How do I translate an ISO 8601 datetime string into a Python datetime object?


I'm getting a datetime string in a format like "2009-05-28T16:15:00" (this is ISO 8601, I believe). One hackish option seems to be to parse the string using time.strptime and passing the first six elements of the tuple into the datetime constructor, like:

datetime.datetime(*time.strptime("2007-03-04T21:08:12", "%Y-%m-%dT%H:%M:%S")[:6])

I haven't been able to find a "cleaner" way of doing this.
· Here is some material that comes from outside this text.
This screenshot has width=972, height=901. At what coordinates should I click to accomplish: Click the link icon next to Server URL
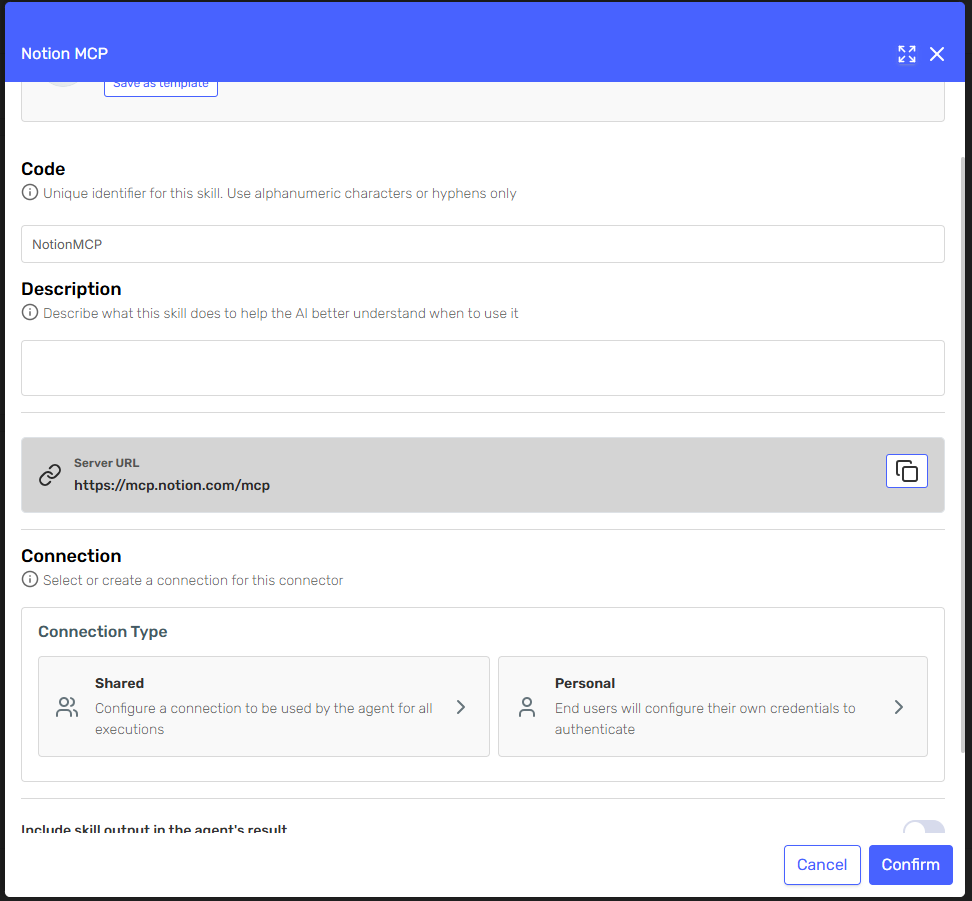50,475
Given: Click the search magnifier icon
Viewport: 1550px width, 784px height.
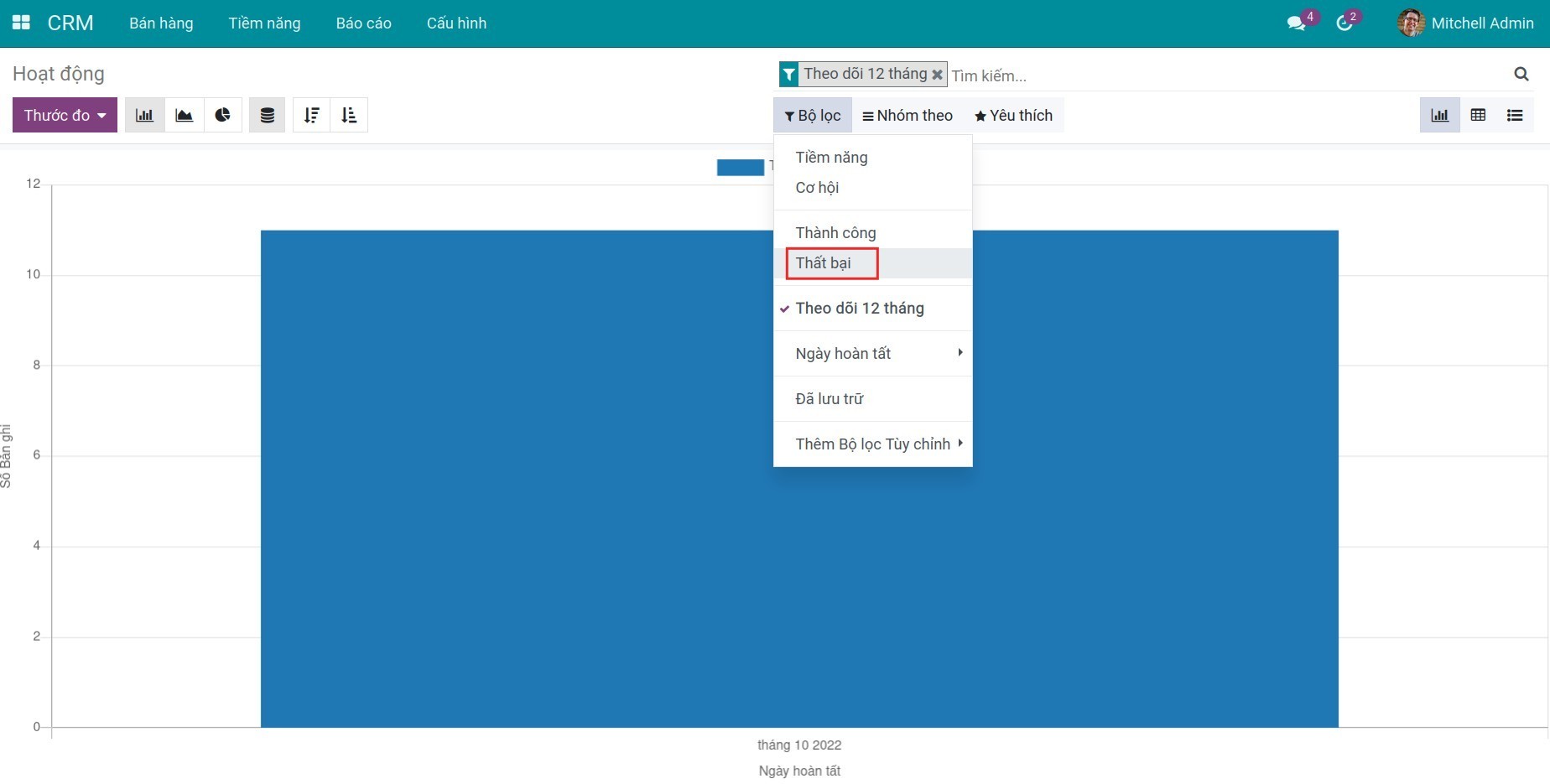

Is there one?

10/25/2018 2:55:58 AM

Accepted Answer

I prefer using the dateutil library for timezone handling and generally solid date parsing. If you were to get an ISO 8601 string like: 2010-05-08T23:41:54.000Z you'd have a fun time parsing that with strptime, especially if you didn't know up front whether or not the timezone was included. pyiso8601 has a couple of issues (check their tracker) that I ran into during my usage and it hasn't been updated in a few years. dateutil, by contrast, has been active and worked for me:

import dateutil.parser
yourdate = dateutil.parser.parse(datestring)
2/2/2017 1:36:58 PM

Since Python 3.7 and no external libraries:

datetime.datetime.strptime('2019-01-04T16:41:24+0200', "%Y-%m-%dT%H:%M:%S%z")

Python 2 doesn't support the %z format specifier, so it's best to explicitly use Zulu time everywhere if possible:

datetime.datetime.strptime("2007-03-04T21:08:12Z", "%Y-%m-%dT%H:%M:%SZ")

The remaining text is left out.